VMware Beta Community
rickvanvliet
Enthusiast
Enthusiast

authorize every minute

In our VCD event logs we see this message every minute:
User 'clusterauthor' (83137b58-3506-416b-a31d-e68962bce07b) authorize

together with this event:

OAuth token created for client ${oauthToken.clientName}(${oauthToken.clientId})
Event Id:
urn:vcloud:audit:f06957fc-5c8d-4dc6-8747-af8d88181f86
Type:
token
 
This resulted in the VCD database filling up the disk which resulted in VCD stopping.
 
Are other having the same issue, or is this a known issue?
0 Kudos
11 Replies
ccalvetbeta
Enthusiast
Enthusiast

Hi,
I have a similar issue. vCloud director "database full".

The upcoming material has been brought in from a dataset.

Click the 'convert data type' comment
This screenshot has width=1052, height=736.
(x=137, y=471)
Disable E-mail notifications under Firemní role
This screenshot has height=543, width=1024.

In my case the table "audit_trail" in the "vcloud" database in vCloud director postgres database is now 160 GB. Database size has been increased multiples time but this can't be the solution in long term vision.
Stopping the vAPPs associated to the Tanzu kubernetes cluster "beta" stops the generation of new logs.

I see also many "Access token created ..." events but i am not sure if they are related to beta or legacy CSE clusters.
But i think the ones consuming the largest amount of data are the events of type "definedEntity/modify ''beta006'' (9ebee87d-9d05-4c3f-b8e7-01ea477ac48c)"   - beta006 is one of the cluster create with CSE beta.
Because the Details are very large. See attached file.


Solution attempted so far:
I have already reduced in "Administration">"General settings">"Activity logs", logs history to keep and shown to 20 days but it doesn't seem that the entries older than 20 days in audit_trail are removed.
I guess there is a script responsible for cleaning old events, if it is the case and someone knows how to manually start it please let me know.
I am not even sure if it could work because i was in the assumption these settings works with the "audit_event" table, and when i was looking at row there, there are none in this table.

Questions:
Is it expect that cluster created with CSE beta will create events and therefore many rows in "audit_trail" database?
(Note, it is possible that cloud director is/was configured with advanced settings i am not aware, like adding extra logging during a previous support call)
What is the best way of cleaning the "audit_trail" database?
Are "Activity logs" settings supposed to have an impact on the "audit_trail" table? If yes, how to manually start the cleaning script?
What would be the impact of deleting the oldest rows using SQL commands against "audit_trail"?
If it could be done without breaking Cloud DIrector it would be an easy workaround.



0 Kudos
agoel
VMware Employee
VMware Employee

Thanks for bringing this up. We are looking into it and might come back with some questions. Could you share the version of VCDs you are using?

0 Kudos
akrishnakuma
VMware Employee
VMware Employee

Hi @ccalvetbeta @rickvanvliet,

Thanks for this report and we will fix the repeated logins at top priority.

Based on our understanding, an audit trial log for a login should be ~1KB. So even with so many logins we should not use up the database to that extent. So our suspicion is that something else could be going on to raise this size to the 160GB mentioned.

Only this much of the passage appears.